■ DOCUMENT
I’m going to focus on translating literature, because that’s what I mainly do, and the process for translating business stuff is slightly different.

So, for literature, obviously the first thing is to read the book. Usually I get sent the book as a file, and I print it out and bring it to a nice coffee shop where I can sit with the stack of pages and read it through. As I’m reading it I have a pen in hand, and sometimes a phrase springs to mind in English that would be a perfect (or possible) translation. I jot these down in the margins as I’m going along. But generally, when I’m first reading it through I’m not thinking about translating it, or how it will sound in English. I’m just getting to grips with the characters and the plot. I do pay attention to any stylistic devices the author is using, though – things like puns, onomatopoeia, or extended metaphors, especially if these are recurring. An image a particular character is associated with, or a color related to an emotion. Of course, I also make a mental note of any themes running through the book.

So that’s the first stage of translating: actually reading and getting to know the book and its characters. Then I go to the computer and actually translate the thing, and it’s like slashing through the jungle. You’re literally just clearing a path through the text. At this stage I have lots of either-or translations, and I highlight them in light blue. Once I’ve gone through the whole of the book, there’s all these passages still highlighted, and I go back and fine tune it, hone it down.

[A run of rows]
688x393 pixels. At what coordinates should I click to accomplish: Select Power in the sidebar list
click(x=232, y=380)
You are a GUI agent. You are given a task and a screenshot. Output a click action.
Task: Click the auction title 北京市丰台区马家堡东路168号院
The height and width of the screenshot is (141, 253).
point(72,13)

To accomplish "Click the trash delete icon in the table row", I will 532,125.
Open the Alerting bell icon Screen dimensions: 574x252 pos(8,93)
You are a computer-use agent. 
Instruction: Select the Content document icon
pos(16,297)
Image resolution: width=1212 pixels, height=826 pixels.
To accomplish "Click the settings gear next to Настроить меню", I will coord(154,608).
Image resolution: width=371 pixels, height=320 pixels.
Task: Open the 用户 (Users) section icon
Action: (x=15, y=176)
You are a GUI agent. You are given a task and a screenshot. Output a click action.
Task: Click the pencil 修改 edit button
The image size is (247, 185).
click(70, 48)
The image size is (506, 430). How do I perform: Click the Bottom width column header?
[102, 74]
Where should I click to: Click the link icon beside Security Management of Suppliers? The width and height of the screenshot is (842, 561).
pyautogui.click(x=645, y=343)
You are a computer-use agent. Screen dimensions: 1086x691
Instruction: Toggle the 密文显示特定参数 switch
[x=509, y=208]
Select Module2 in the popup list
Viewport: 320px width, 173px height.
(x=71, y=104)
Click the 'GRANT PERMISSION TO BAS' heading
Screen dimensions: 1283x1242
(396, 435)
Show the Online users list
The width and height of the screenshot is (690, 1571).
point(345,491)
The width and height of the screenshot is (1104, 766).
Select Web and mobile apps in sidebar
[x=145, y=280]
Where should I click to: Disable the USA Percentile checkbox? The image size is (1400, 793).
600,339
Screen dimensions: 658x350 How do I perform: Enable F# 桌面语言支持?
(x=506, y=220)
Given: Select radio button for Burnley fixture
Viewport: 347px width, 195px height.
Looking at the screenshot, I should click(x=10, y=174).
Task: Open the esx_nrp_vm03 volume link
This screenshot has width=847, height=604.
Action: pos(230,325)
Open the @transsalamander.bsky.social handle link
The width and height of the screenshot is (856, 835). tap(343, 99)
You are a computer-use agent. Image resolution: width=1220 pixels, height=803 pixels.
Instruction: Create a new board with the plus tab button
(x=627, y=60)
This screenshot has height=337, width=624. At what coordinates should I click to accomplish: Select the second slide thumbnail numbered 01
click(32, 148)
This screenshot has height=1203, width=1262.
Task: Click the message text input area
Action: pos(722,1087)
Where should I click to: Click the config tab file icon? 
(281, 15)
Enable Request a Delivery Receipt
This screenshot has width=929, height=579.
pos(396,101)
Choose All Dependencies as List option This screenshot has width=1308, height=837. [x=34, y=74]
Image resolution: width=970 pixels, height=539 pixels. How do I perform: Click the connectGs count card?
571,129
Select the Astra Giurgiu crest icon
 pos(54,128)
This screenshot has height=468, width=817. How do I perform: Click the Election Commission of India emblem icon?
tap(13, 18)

■ REQUIRED WORK
1. Translate this sentence from the passage on translating literature into Spanish: "So that’s the first stage of translating: actually reading and getting to know the book and its characters."
2. Carry on the passage on translating literature, picking up after its final sentence.

■ WRITTEN RESPONSES
1. Así que esa es la primera etapa de la traducción: leer de verdad el libro y familiarizarse con él y con sus personajes.

2.
One thing I love about Russian literature is it’s so easy to go off on a tangent. Some mention of some other literary figure in the book, some artist or some place I don’t recognize – and now that we have Google at our disposal you can just Google it, and it’s like going down the rabbit hole. You can spend the whole afternoon just exploring something new. That’s the fun part.

At some stage, I read it through in parallel with my husband, who is Russian: he’ll read the Russian in front of him while I read the English out loud. It’s very good to read a book out loud. You realize more where you’re stumbling. If the sentences don’t flow, then you’ve messed up, and you wouldn’t necessarily notice that unless you’re reading it out loud. Also, when you’re translating, it’s quite easy to skip a sentence (or a paragraph), get tired and leave a bit out, or misunderstand something. So it’s always good to have someone to check it with in tandem.

And then, of course, I liaise with the author. All the work I’ve done so far has been with living authors who (mostly) speak English, which is nice, so I can bounce phrases backwards and forwards with them.

Do you find yourself often reaching out to the original authors and bouncing phrases, or is it more rare that you’re seeking their input?

It depends partly on the author. Some authors don’t want to get involved in the process. Hamid has been a translator himself, so he understands.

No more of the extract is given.